The Bureau of Reclamation in 2022 told all seven Colorado River Basin states they must cut water use in 2023 by 2 million to 4 million acre-feet, or up to 25% of historic river flows. The severe 23-year drought has sharply reduced the amount of melted snowpack that makes it into the river in the Upper Basin states of Wyoming, Utah, Colorado and New Mexico, and cut what’s available to the Lower Basin states of Nevada, Arizona and California.

The Lower Basin states have already suffered major cuts of hundreds of thousands of acre-feet in previous Bureau of Reclamation orders, but now must find millions more acre-feet of savings. The Upper Basin states are under pressure to negotiate their own contributions to the cuts, but Colorado and others argue they’ve never used their full river allocations under a multistate compact and shouldn’t suffer mandatory cuts.

The System Conservation Pilot Program is one way Colorado can contribute savings without imposing mandates. A previous version of the program tested ideas with about $8 million in funding, studying whether agricultural fields could recover in later years if they were dried up temporarily for water rentals. Researchers also want more information on how much water such rentals can actually contribute to the downstream pools in Lake Powell and Lake Mead.

The original Upper Basin pilot ran from 2015 to 2018 and reduced consumption by roughly 50,000 acre-feet of water.

“Well-directed funding today will help farmers, ranchers, cities, and the environment prosper in a more arid future,” said Western Resource Advocates Healthy Rivers Director Bart Miller. “This is a key down payment, but additional resources will be needed in future years, as the challenge is large. State decision-makers also have a key role – to support new policies that will enable more flexible water management in Colorado and make efficient use of these large new federal investments.”

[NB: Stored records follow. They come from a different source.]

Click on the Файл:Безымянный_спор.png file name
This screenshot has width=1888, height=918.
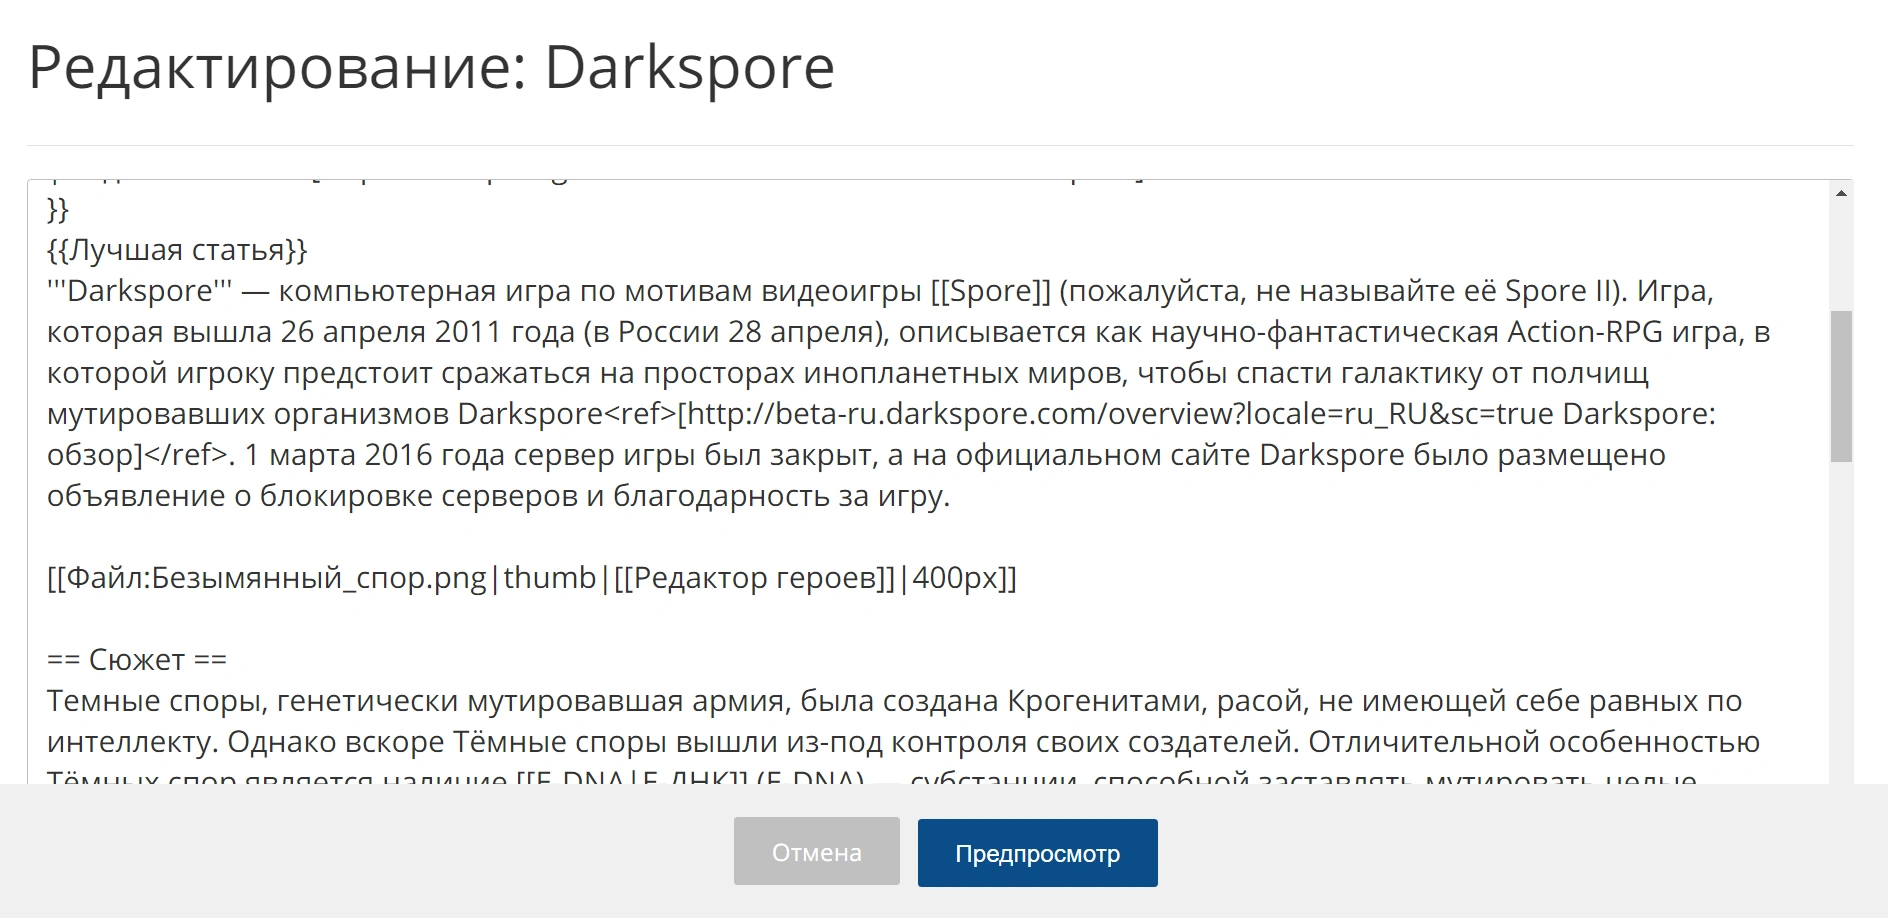click(x=276, y=578)
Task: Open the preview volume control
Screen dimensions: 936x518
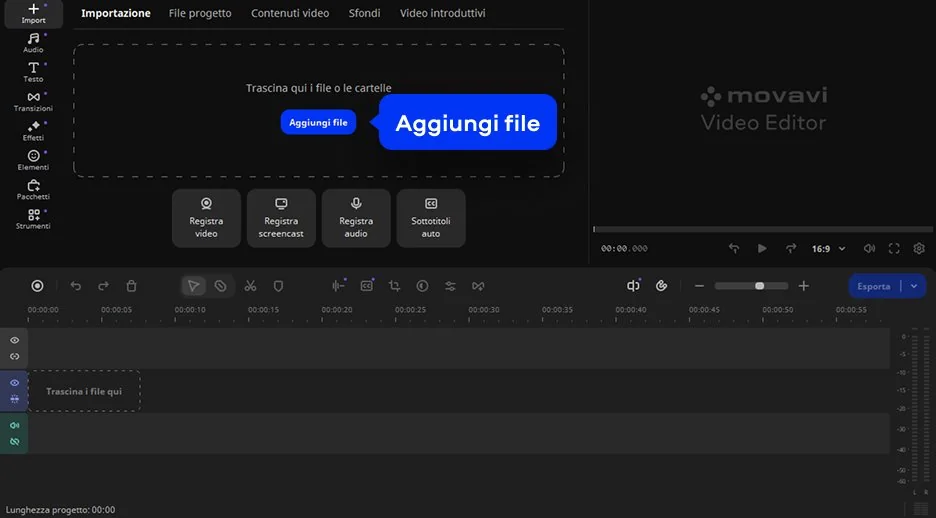Action: [x=869, y=248]
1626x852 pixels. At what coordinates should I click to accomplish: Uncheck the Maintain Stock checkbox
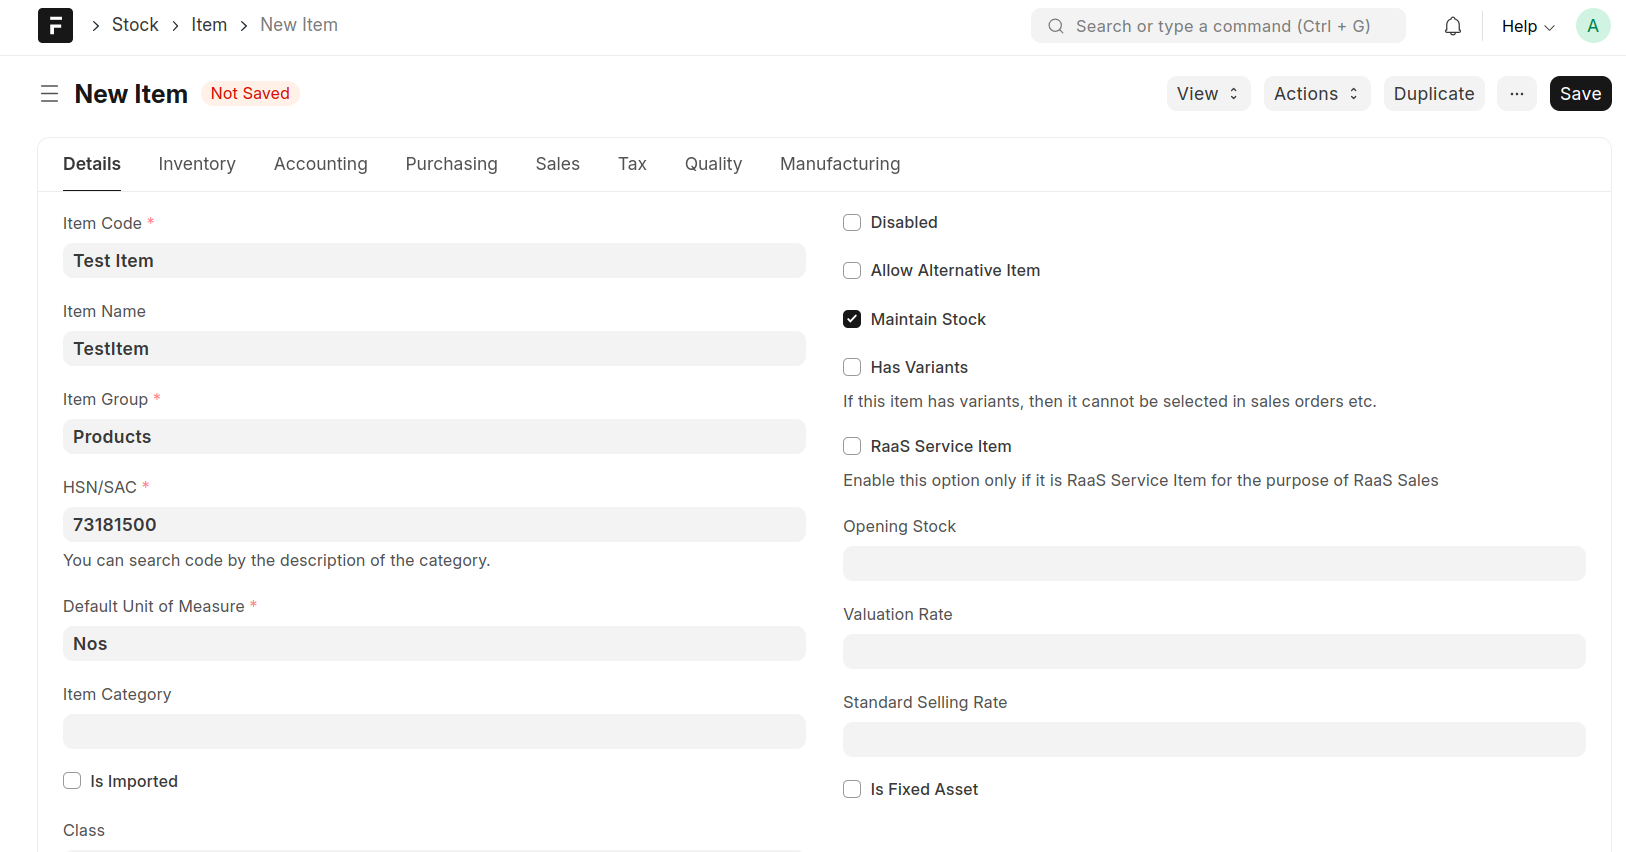point(852,319)
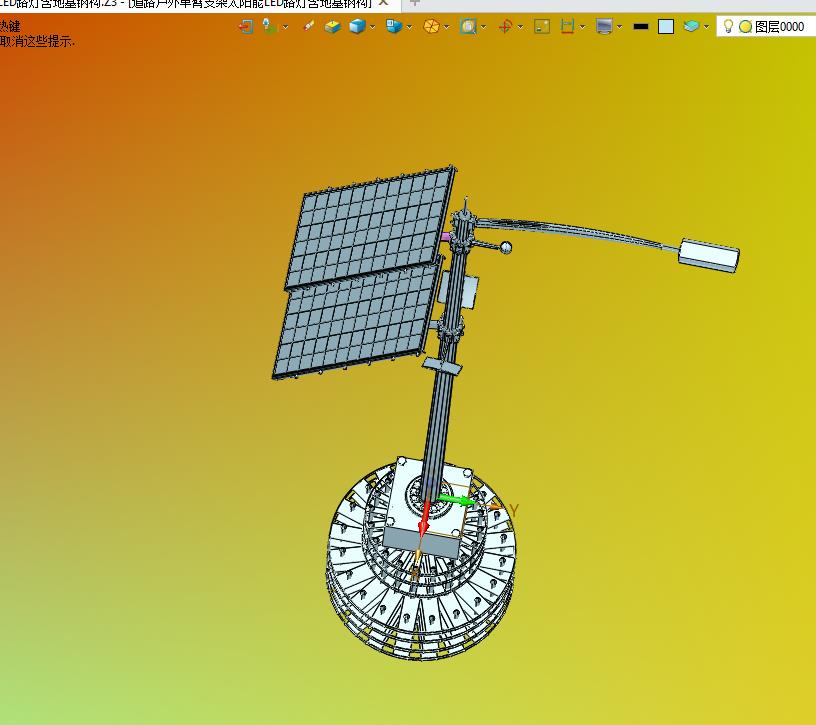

The Grand Valley Water Users Association, which diverts Colorado River water west of Palisade and delivers it to its members for irrigation, operated one of the larger system pilot programs in 2017 and 2018, Chris Outcalt wrote in The Colorado Sun last year. Other Upper Basin projects took place elsewhere in Colorado as well as Utah, New Mexico and Wyoming.

At that time, Mark Harris, general manager of the association, said the first question that needed to be answered was whether farmers would even choose to participate in a program that paid them to temporarily use less water. It turned out they did, if they perceived the offer price to be fair and participation remained a choice instead of a government mandate, Harris said. There were more volunteer sellers than money for the pilot.

“The American West is in crisis. This funding will help communities, water users, and family farmers and ranchers mitigate the effects of the 1,200 year megadrought,” Bennet said in a news release. “There’s more to do to protect our Western way of life, but this is a strong start.”